## AVAILABLE DATA
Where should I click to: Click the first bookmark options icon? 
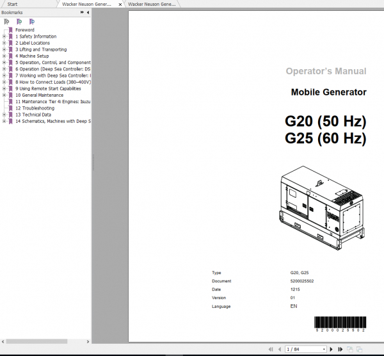6,21
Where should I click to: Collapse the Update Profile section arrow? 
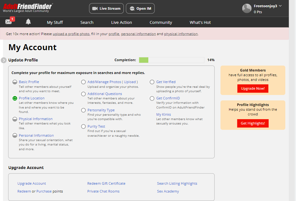(4, 60)
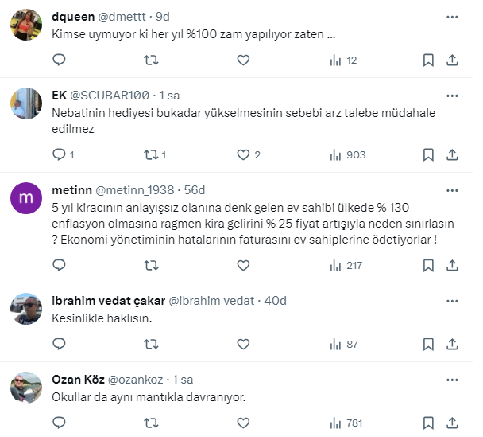Viewport: 483px width, 437px height.
Task: Open @ibrahim_vedat profile handle link
Action: (213, 301)
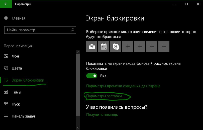Viewport: 203px width, 130px height.
Task: Focus the Найти параметр search field
Action: (x=40, y=30)
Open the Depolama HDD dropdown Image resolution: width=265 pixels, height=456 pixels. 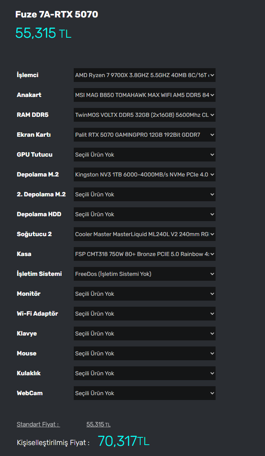tap(144, 214)
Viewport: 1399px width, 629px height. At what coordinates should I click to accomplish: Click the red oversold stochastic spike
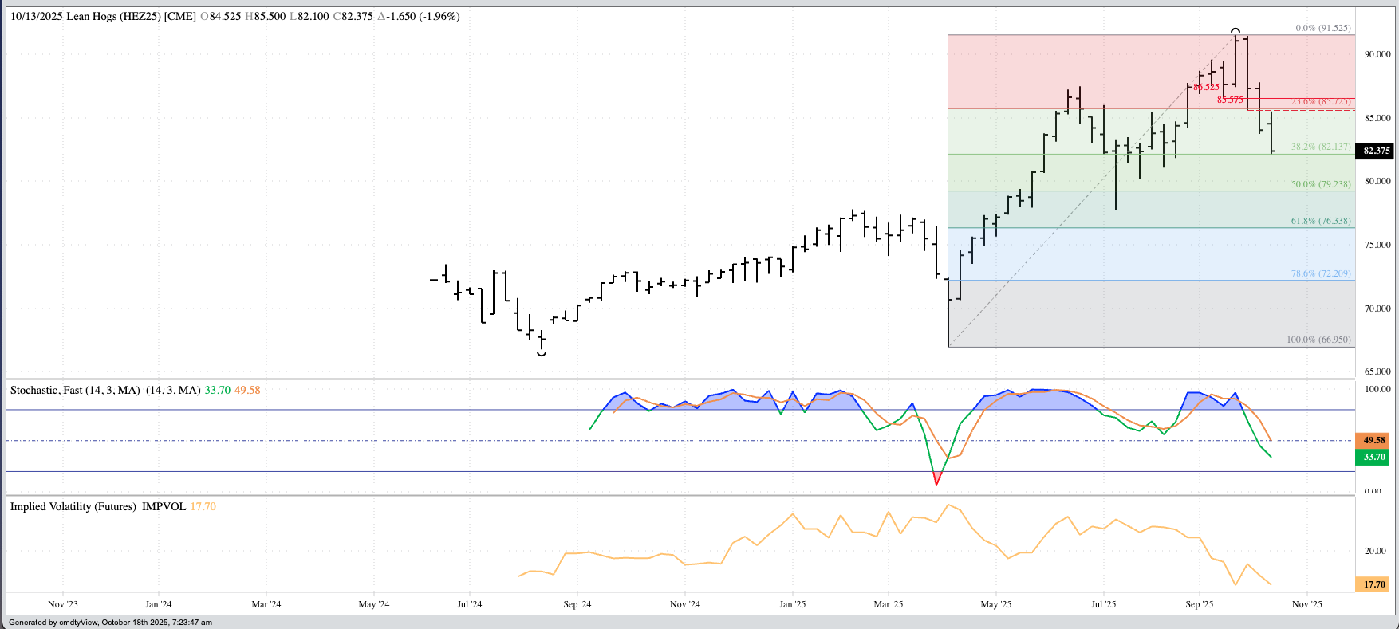point(936,478)
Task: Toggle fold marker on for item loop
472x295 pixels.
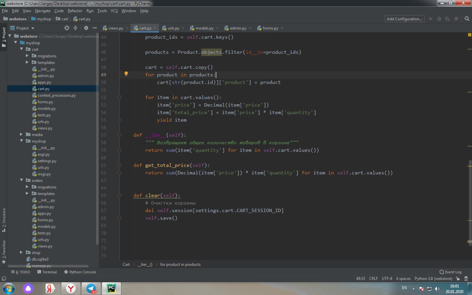Action: (119, 97)
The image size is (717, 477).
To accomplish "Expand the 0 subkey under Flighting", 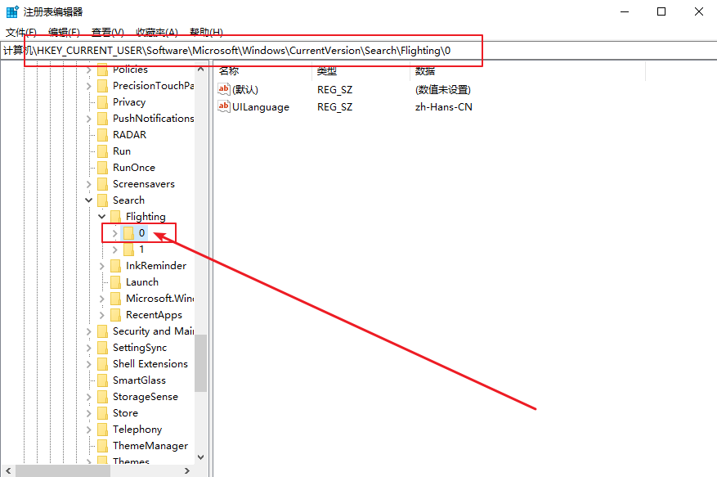I will click(114, 233).

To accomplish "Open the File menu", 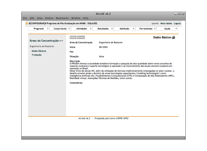I will (x=25, y=18).
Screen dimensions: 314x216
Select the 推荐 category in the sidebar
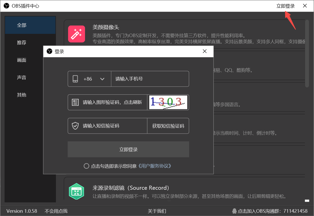[22, 42]
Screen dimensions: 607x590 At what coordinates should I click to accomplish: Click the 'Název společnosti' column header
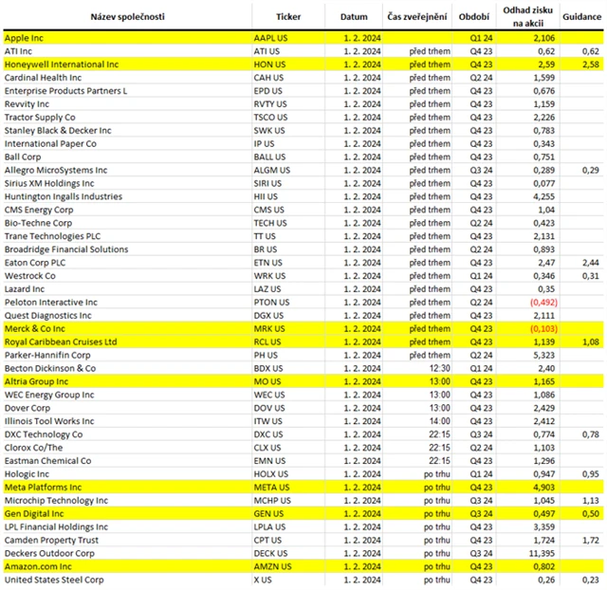click(126, 17)
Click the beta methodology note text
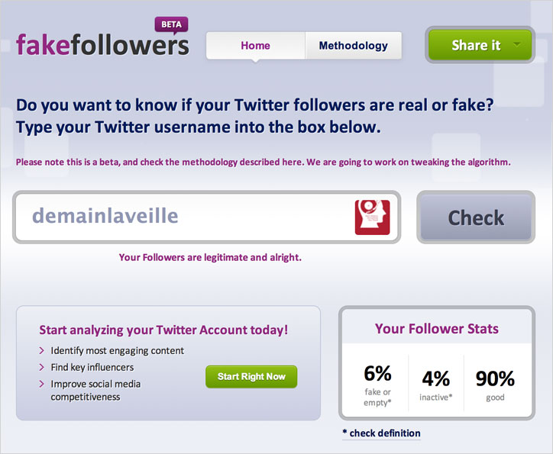The height and width of the screenshot is (454, 553). [x=263, y=162]
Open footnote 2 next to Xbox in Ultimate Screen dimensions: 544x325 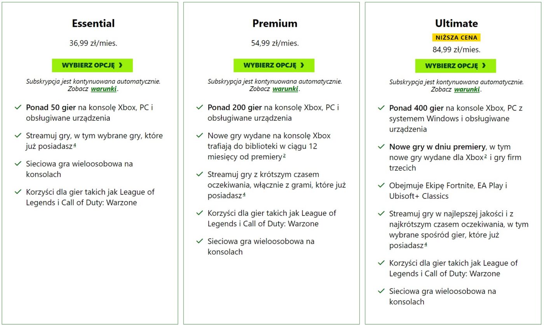click(x=485, y=157)
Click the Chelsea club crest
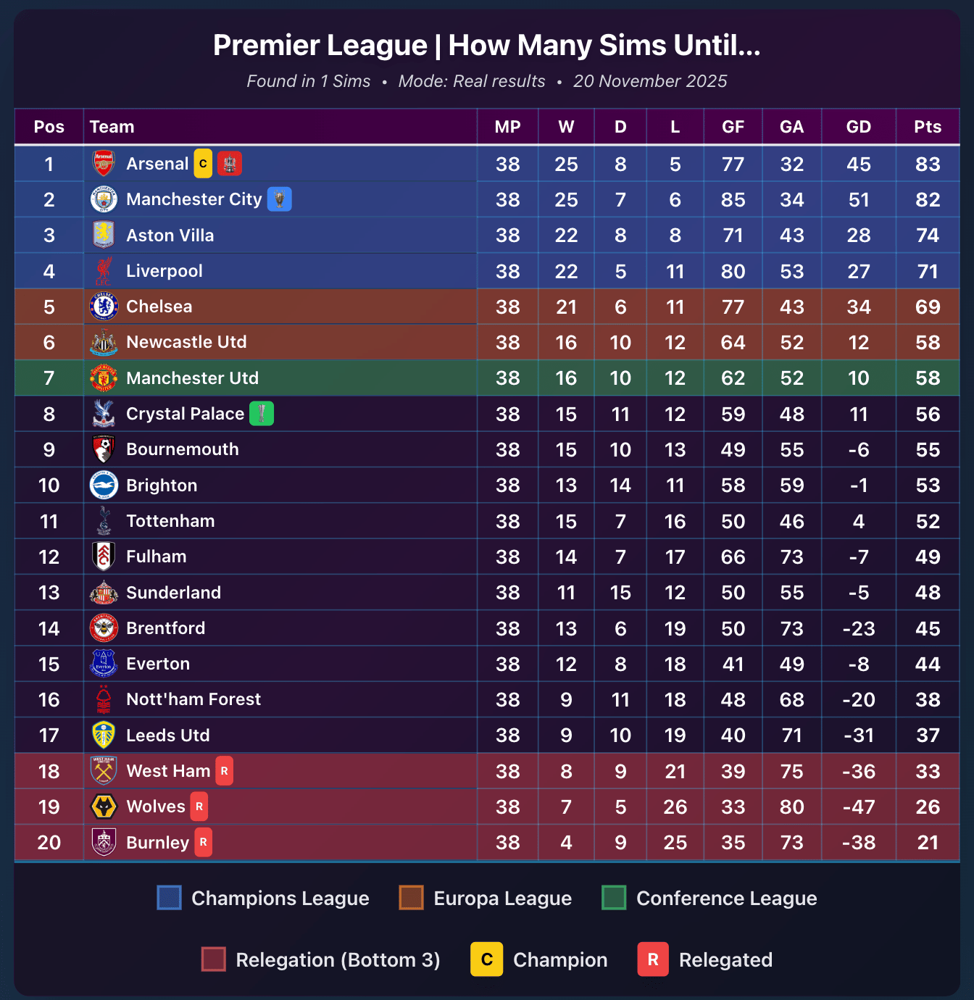The height and width of the screenshot is (1000, 974). click(x=104, y=307)
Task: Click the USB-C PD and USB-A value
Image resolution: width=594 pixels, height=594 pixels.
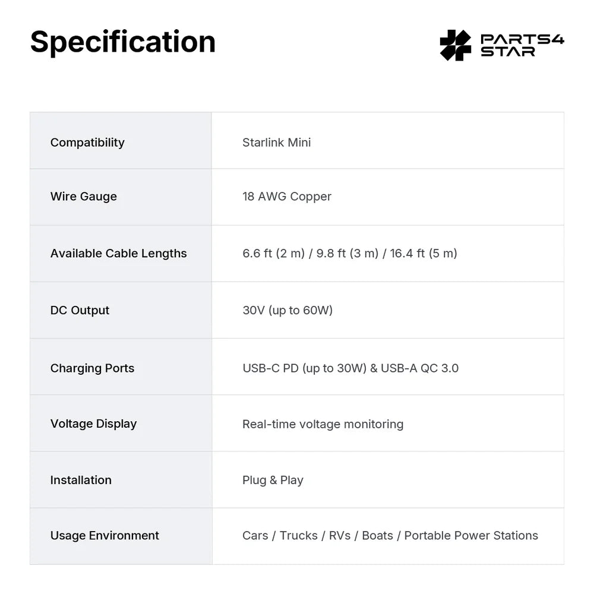Action: pos(350,368)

## EXERCISE
Where the line containing "Click the Chelsea club crest" appears in the data above, begin there and output every line through the last, exactly and without pictures.

## RESULT OF THIS EXERCISE
Click the Chelsea club crest
The height and width of the screenshot is (1000, 974). click(x=104, y=307)
Task: Click the USB-C PD and USB-A value
Image resolution: width=594 pixels, height=594 pixels.
Action: pos(350,368)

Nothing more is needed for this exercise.